- [Request A] In the Boyd Rice interview, shorten the paragraph beginning "In the back offices of a cinema" to two sentences that keep its main facts.
- [Request B] Write the next few paragraphs of the Boyd Rice interview, picking up right after its final line.

On the eve of the release of his first album in a decade, Back To Mono, FACT talks to noise pioneer, artist, author and self-proclaimed leader of the Church of Satan, Boyd Rice.


“I don’t know if you read my statement…? You can look it up. See what you think. . . “

In the back offices of a cinema in the centre of Paris, the previously jovial, effusive Boyd Rice has suddenly adopted a hushed sotto voce. The “statement” he is referring to was issued in 2010 on Rice’s website. In it he announced himself to be Anton LaVey’s successor as leader of the Church of Satan and promptly declared that the organisation “no longer exists”.

“I’ll just say that it’s very true and I stand behind it. And it wasn’t meant to be ironic or paradoxical. People in the Church of Satan are saying this is tongue in cheek. I’ll surprise you.”

- [Provided records]
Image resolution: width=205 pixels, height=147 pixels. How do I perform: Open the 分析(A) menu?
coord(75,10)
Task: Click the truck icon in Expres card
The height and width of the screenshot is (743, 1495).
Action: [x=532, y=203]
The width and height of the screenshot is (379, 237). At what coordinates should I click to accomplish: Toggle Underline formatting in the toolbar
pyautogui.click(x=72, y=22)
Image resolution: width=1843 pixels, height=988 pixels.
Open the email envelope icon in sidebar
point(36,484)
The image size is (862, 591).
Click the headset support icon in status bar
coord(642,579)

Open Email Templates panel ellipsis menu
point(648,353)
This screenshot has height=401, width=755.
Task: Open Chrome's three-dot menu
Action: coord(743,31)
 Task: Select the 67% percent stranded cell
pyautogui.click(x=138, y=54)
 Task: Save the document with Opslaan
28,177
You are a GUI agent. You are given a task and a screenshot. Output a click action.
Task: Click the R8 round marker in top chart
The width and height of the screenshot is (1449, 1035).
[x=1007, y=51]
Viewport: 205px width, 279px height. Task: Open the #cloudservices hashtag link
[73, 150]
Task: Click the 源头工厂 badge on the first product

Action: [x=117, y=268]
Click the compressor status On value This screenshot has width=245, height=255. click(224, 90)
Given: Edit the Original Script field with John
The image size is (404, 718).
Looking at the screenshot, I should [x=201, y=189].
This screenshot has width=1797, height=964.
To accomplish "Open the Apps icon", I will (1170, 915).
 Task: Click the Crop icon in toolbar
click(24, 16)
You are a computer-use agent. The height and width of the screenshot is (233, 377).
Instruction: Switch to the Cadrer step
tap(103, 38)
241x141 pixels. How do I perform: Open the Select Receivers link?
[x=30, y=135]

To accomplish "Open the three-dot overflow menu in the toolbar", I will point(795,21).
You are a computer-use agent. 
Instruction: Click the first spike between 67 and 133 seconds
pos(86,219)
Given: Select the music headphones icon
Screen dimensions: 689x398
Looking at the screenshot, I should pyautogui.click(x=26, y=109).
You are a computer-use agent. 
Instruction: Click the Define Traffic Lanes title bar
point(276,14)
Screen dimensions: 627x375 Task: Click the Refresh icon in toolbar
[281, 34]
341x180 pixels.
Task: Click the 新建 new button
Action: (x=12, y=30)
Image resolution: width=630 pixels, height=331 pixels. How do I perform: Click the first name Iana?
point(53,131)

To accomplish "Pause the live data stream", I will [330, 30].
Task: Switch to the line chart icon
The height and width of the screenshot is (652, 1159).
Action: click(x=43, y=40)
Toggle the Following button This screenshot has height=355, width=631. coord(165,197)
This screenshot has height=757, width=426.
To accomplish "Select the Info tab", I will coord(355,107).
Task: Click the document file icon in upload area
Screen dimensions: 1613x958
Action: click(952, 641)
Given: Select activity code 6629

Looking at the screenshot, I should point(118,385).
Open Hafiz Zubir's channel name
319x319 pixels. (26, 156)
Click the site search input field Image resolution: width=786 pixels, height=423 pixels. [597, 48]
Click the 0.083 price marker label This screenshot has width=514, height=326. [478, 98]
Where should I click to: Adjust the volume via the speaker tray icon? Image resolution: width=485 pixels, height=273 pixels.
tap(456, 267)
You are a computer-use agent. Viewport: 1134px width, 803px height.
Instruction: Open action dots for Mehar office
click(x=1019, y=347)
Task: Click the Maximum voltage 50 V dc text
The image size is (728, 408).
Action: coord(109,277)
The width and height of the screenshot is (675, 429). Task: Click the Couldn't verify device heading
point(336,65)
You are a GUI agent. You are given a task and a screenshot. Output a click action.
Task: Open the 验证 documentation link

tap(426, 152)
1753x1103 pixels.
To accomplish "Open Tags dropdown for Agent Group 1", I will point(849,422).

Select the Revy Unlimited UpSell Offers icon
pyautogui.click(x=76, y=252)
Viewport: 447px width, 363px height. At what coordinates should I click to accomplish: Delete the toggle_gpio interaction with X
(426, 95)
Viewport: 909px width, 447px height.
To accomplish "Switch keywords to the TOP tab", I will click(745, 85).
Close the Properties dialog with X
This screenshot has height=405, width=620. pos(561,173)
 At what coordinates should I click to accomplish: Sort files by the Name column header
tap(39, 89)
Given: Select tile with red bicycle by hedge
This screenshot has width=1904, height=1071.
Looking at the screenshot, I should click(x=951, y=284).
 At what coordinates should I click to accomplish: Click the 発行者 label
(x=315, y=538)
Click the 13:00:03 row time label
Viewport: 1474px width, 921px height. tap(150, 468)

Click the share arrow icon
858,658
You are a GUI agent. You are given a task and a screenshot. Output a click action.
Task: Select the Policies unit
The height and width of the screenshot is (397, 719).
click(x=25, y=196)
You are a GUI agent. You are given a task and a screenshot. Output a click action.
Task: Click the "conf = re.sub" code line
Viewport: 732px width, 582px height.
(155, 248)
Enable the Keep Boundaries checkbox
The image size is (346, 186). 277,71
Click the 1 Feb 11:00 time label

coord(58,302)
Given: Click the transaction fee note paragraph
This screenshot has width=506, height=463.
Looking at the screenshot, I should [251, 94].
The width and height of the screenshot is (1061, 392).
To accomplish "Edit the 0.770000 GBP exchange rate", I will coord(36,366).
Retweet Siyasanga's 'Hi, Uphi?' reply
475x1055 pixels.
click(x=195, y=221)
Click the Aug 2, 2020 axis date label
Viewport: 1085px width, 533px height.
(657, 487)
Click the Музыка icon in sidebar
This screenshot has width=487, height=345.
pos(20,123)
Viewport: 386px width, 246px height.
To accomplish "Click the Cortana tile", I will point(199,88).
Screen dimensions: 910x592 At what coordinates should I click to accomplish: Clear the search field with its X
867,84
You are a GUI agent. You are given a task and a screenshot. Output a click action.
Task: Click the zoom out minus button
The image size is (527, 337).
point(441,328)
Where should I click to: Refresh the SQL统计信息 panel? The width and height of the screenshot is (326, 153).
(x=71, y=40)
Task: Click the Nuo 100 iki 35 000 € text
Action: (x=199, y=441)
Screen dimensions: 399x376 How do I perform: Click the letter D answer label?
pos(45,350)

- [Exercise answer A] In a cinema's back offices in central Paris, Boyd Rice, jovial until then, suddenly lowers his voice to mention his "statement." Issued on his website in 2010, it named him Anton LaVey's successor as leader of the Church of Satan and declared that the organisation "no longer exists."

- [Exercise answer B]
By Rice’s account, Anton LaVey, the Chicago boy who ran away to join the circus before turning his line in carny hucksterism into an individualist cult of carnal indulgence, repeatedly pressed him to assume the mantle of high priest but Boyd refused. “I’m not a leader,” he avers, “I’m not an organisation type man.” So instead LaVey announced the creation of a Council of Nine to take over Church operations upon his death, and made Rice a member.

 

“Nobody ever called me up and said, uh, Boyd, do you think we have too many pinheads in the organisation that are dressed in black and going around saying ‘hail Satan’ all the time? I would have weighed in on that…”

 

So, I ask tentatively, what does being in the Council of Nine entail exactly?

“Absolutely nothing.” And with that the spell is broken and Rice erupts into sudden uproarious laughter. “Nobody ever asked me for my opinion. Nobody ever called me up and said, uh, Boyd, do you think we have too many pinheads in the organisation that are dressed in black and going around saying ‘hail Satan’ all the time? Because, you know, I would have weighed in on that. . .”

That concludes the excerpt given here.